[[ Records for the task, beginning ]]
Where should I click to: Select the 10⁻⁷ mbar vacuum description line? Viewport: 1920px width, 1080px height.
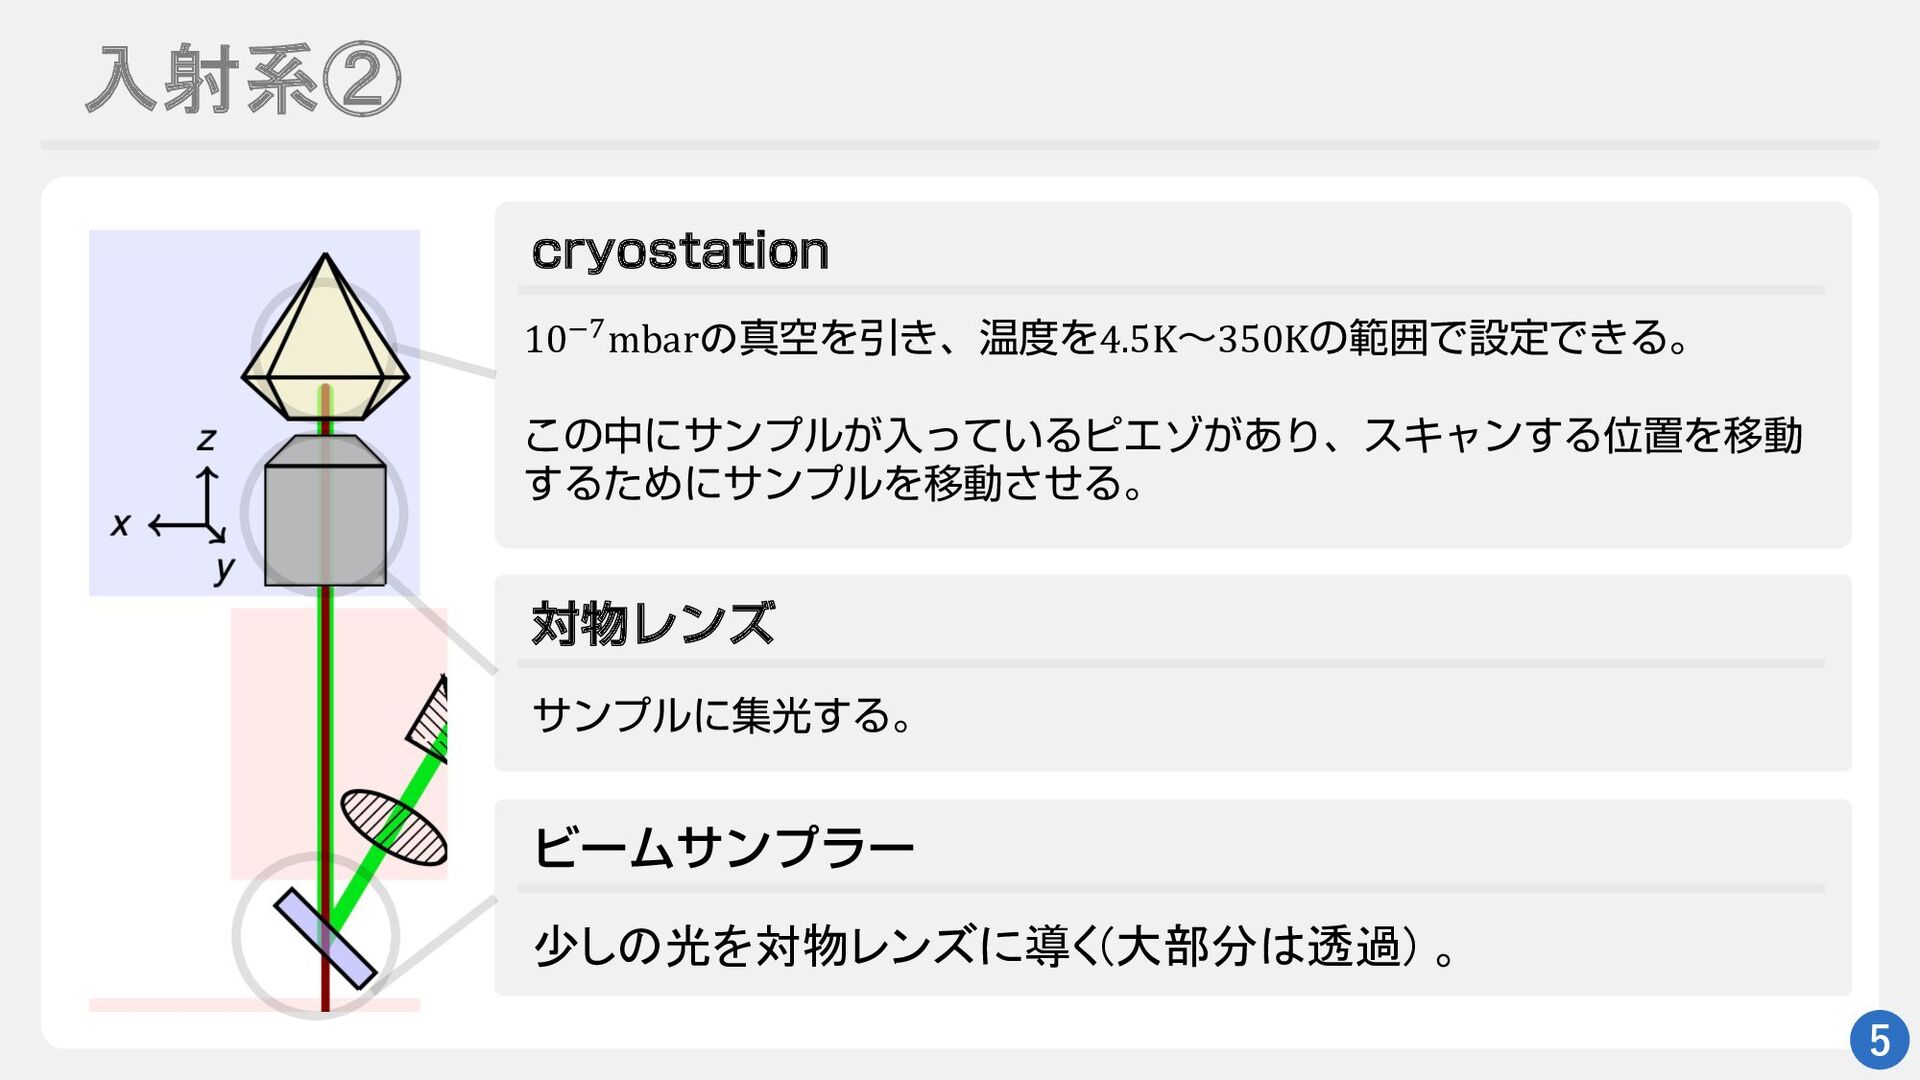click(1106, 338)
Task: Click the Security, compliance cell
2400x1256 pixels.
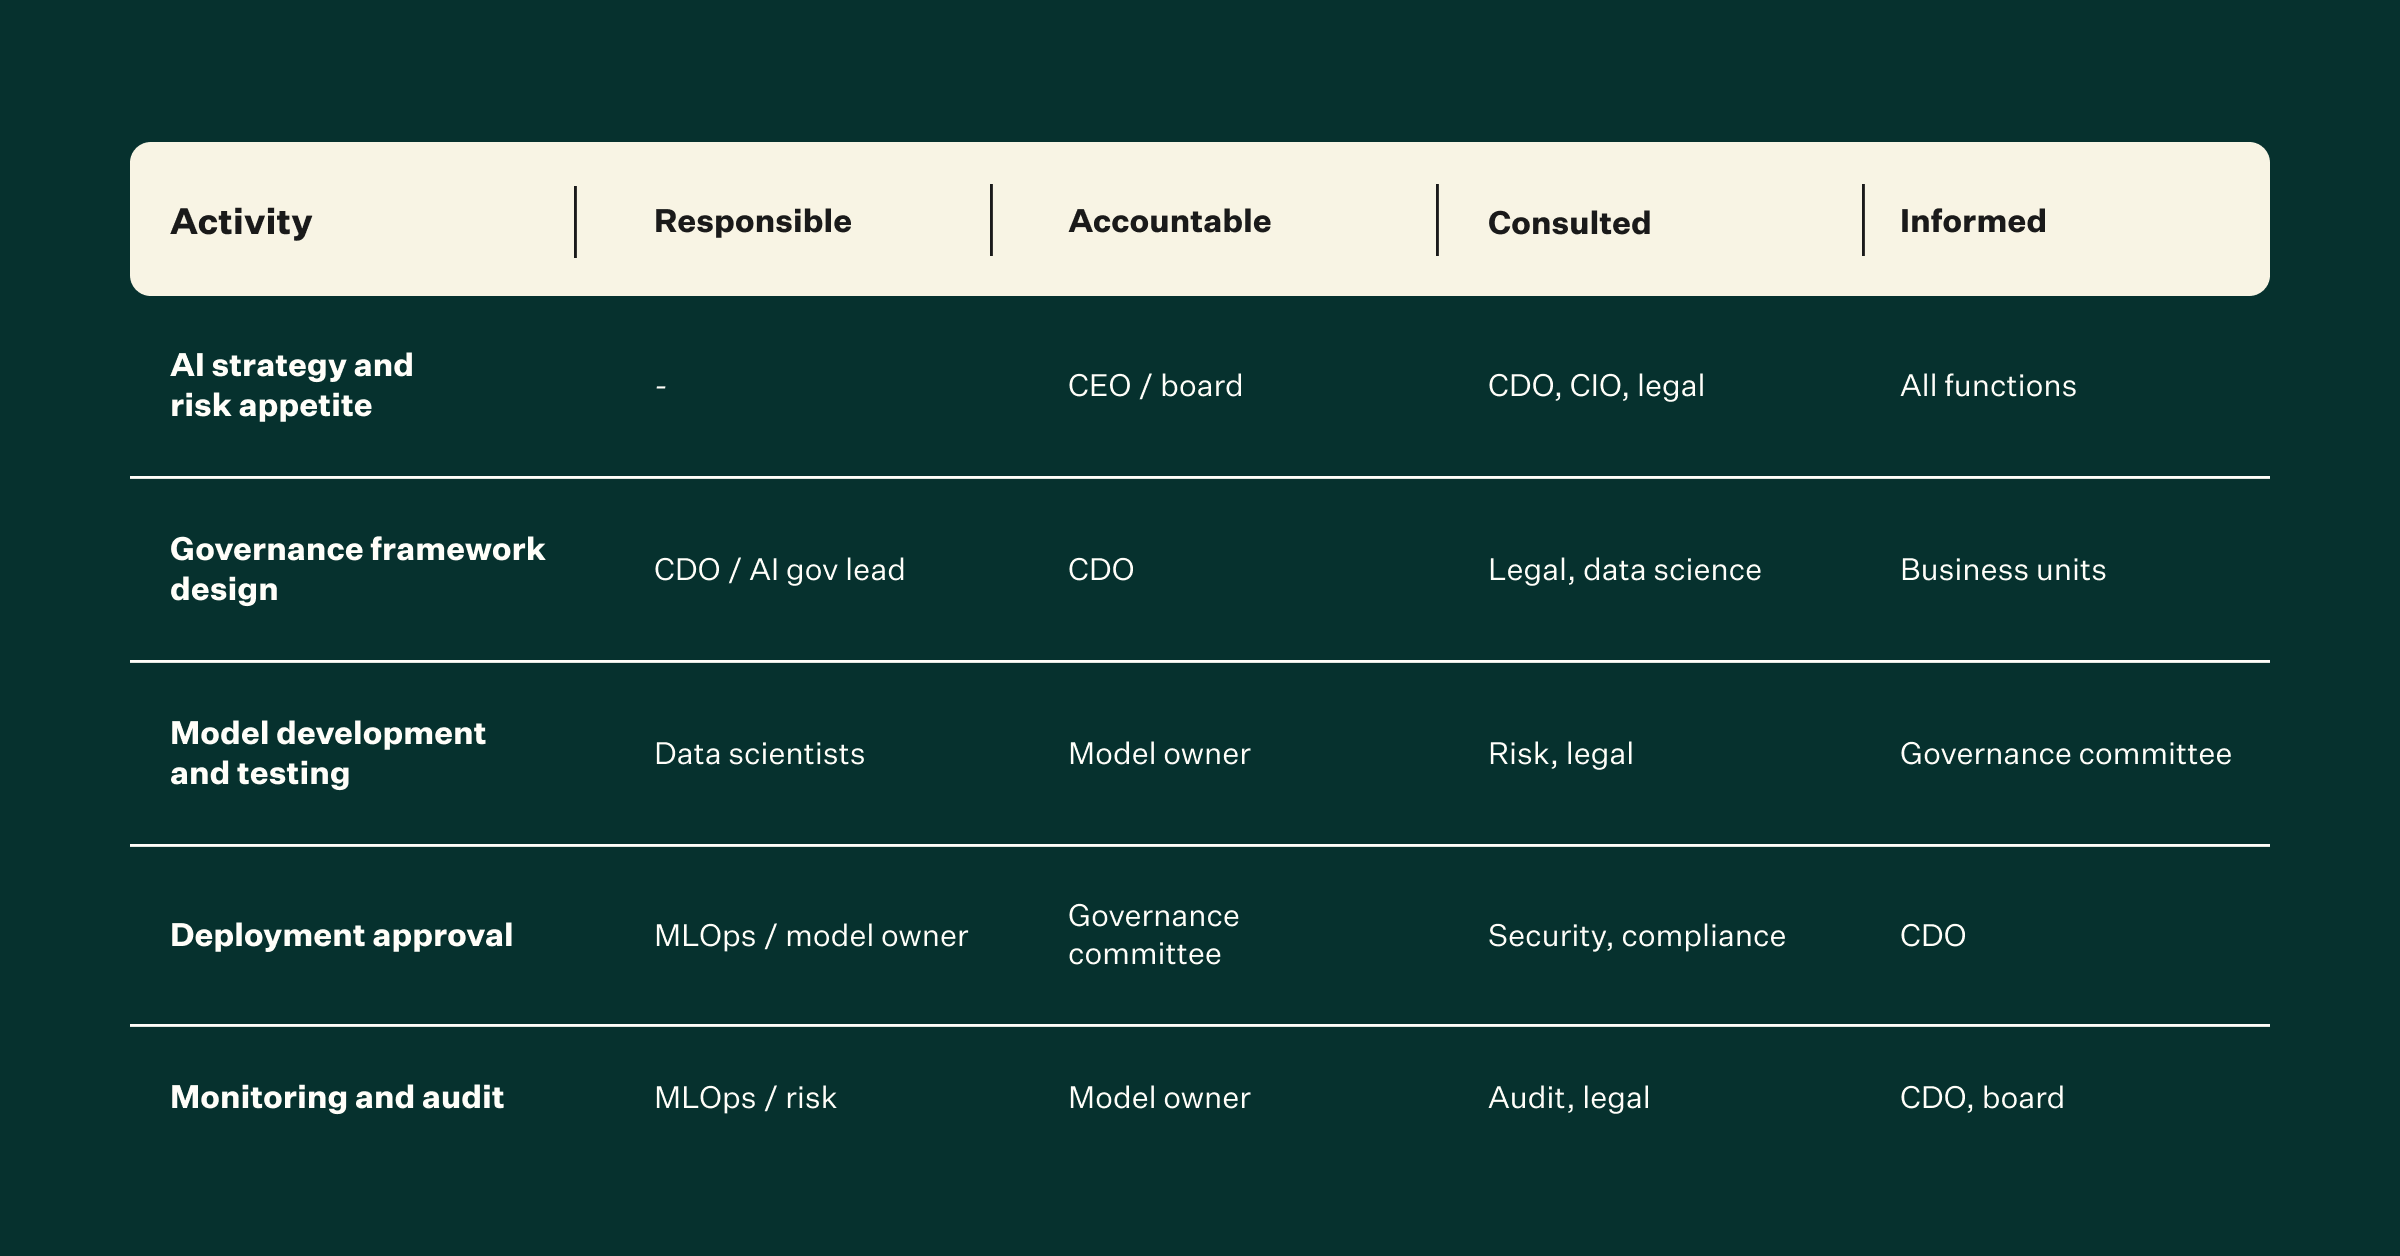Action: tap(1636, 936)
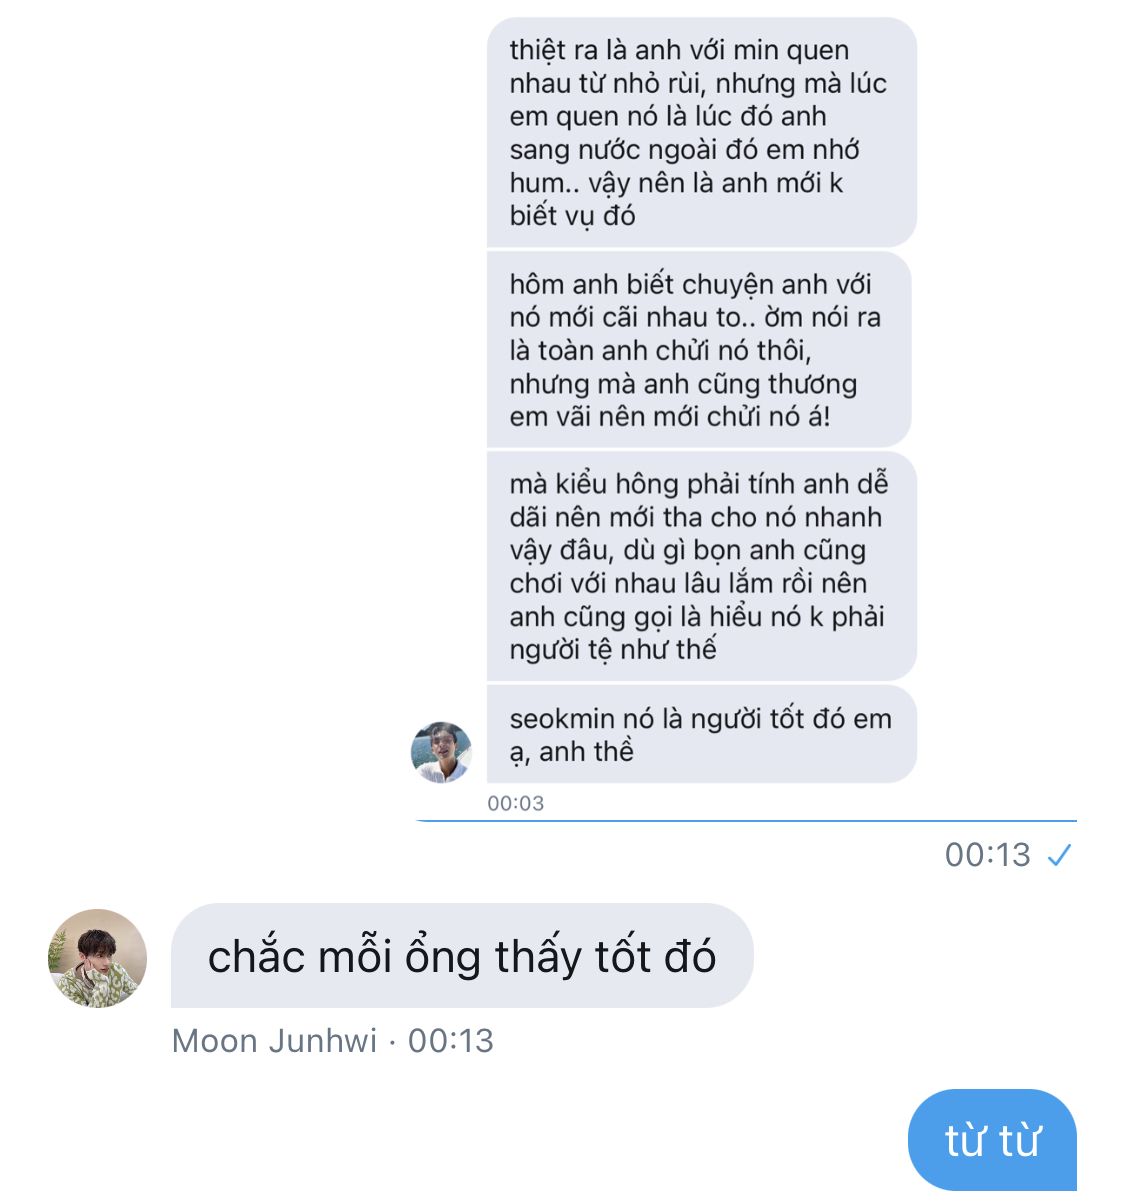This screenshot has height=1204, width=1125.
Task: Select the 'thiệt ra là anh với min' bubble
Action: [702, 132]
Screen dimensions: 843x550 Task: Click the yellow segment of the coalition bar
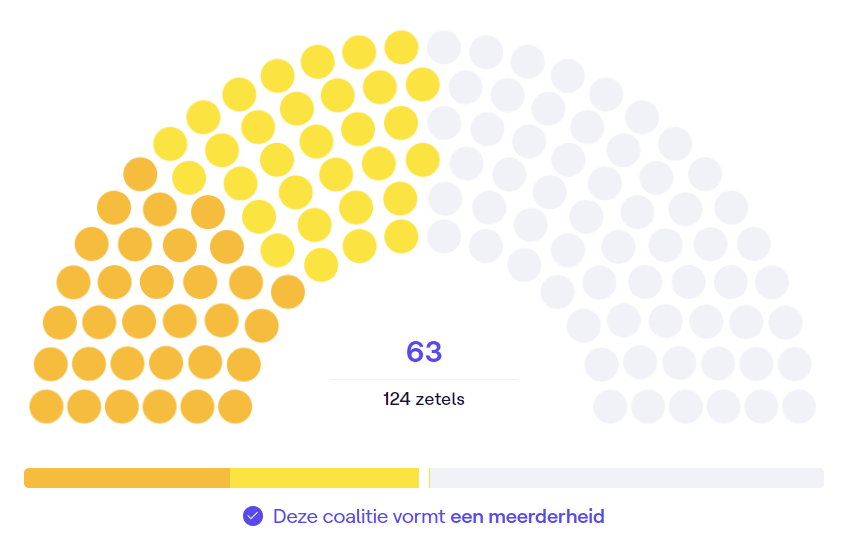[324, 478]
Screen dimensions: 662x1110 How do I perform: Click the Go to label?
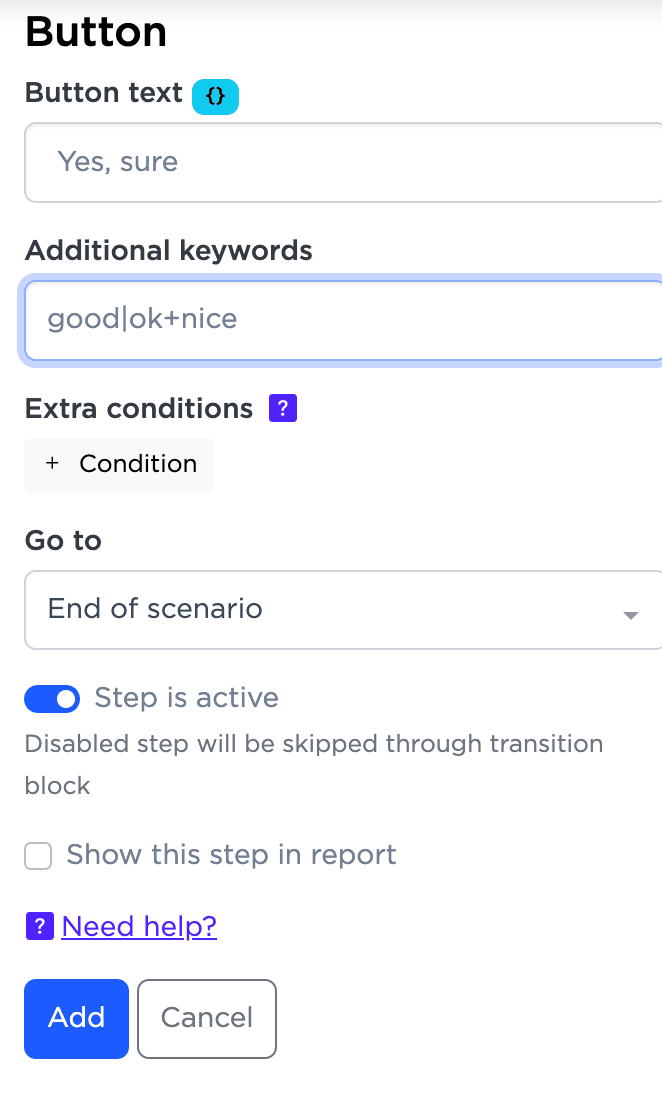click(63, 541)
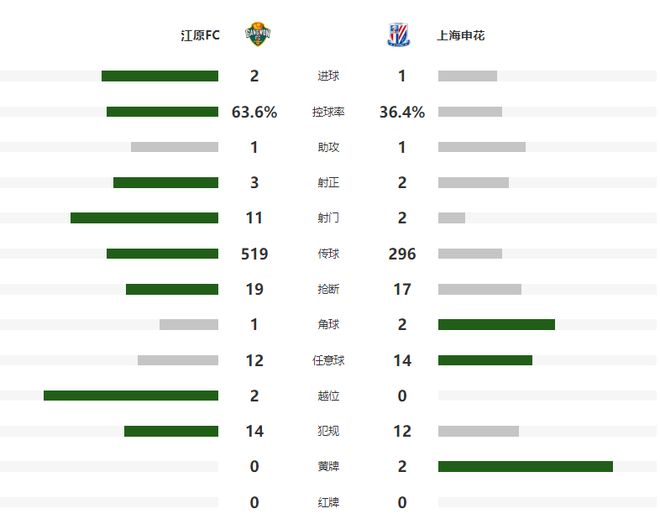This screenshot has height=519, width=660.
Task: Open the 江原FC team name link
Action: [199, 36]
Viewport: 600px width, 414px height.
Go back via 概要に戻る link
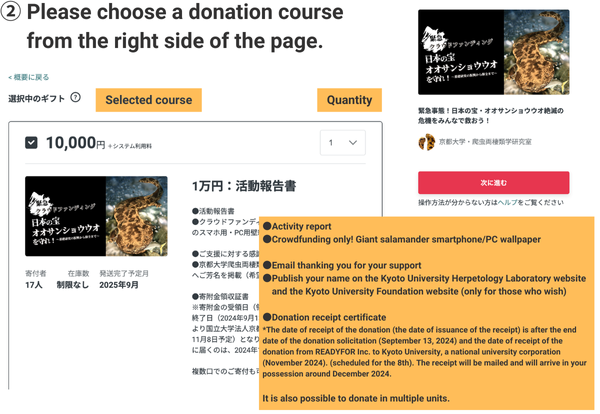(29, 77)
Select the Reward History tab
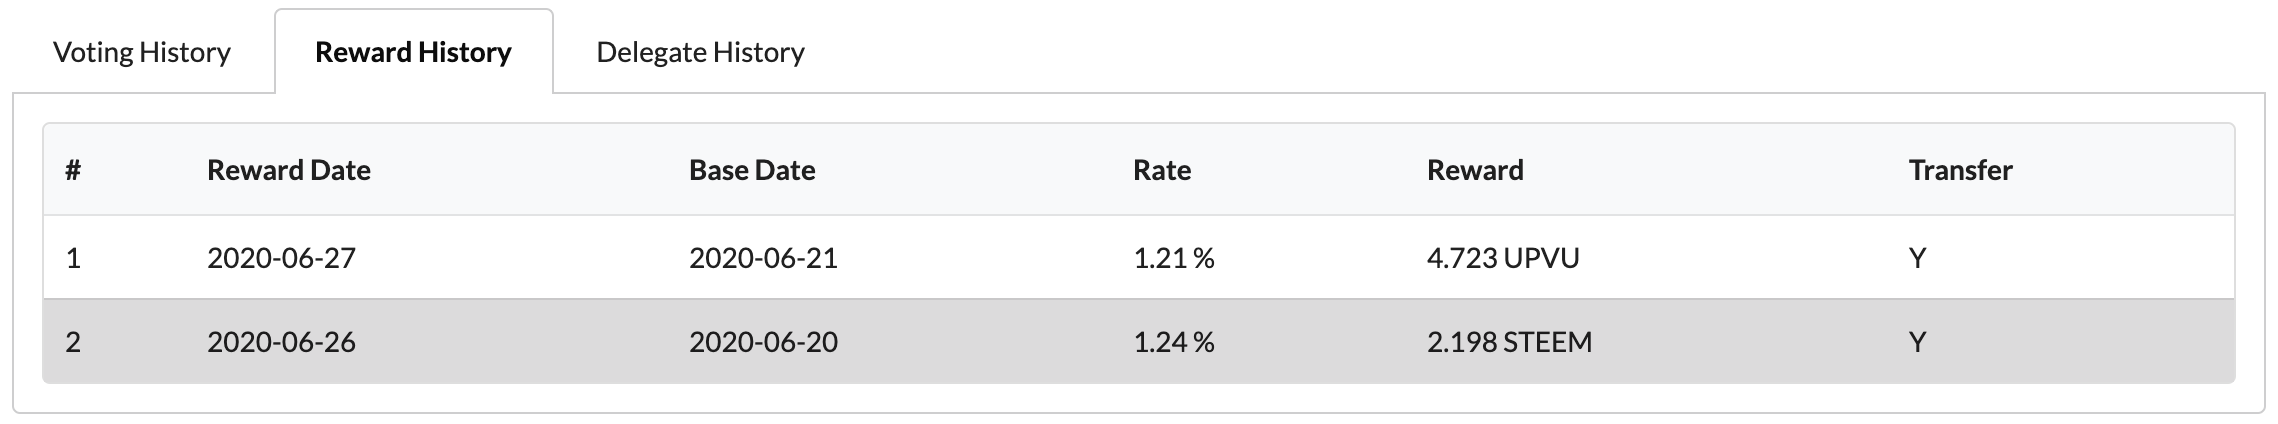 coord(413,52)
[[ Records for the task, end ]]
Write out the entries above in full and exactly; no pictures.

Where should I click to: Select the 10⁻⁷ mbar vacuum description line? Viewport: 1920px width, 1080px height.
click(1106, 338)
Task: Click the Security, compliance cell
2400x1256 pixels.
Action: tap(1636, 936)
This screenshot has height=1204, width=1125.
Task: Select the 'thiệt ra là anh với min' bubble
Action: [702, 132]
Screen dimensions: 843x550 Task: Click the yellow segment of the coalition bar
[324, 478]
Screen dimensions: 662x1110 How do I perform: Click the Go to label?
click(63, 541)
This screenshot has height=519, width=660.
Task: Open the 江原FC team name link
Action: [199, 36]
Viewport: 600px width, 414px height.
Go back via 概要に戻る link
(29, 77)
Select the Reward History tab
 coord(413,52)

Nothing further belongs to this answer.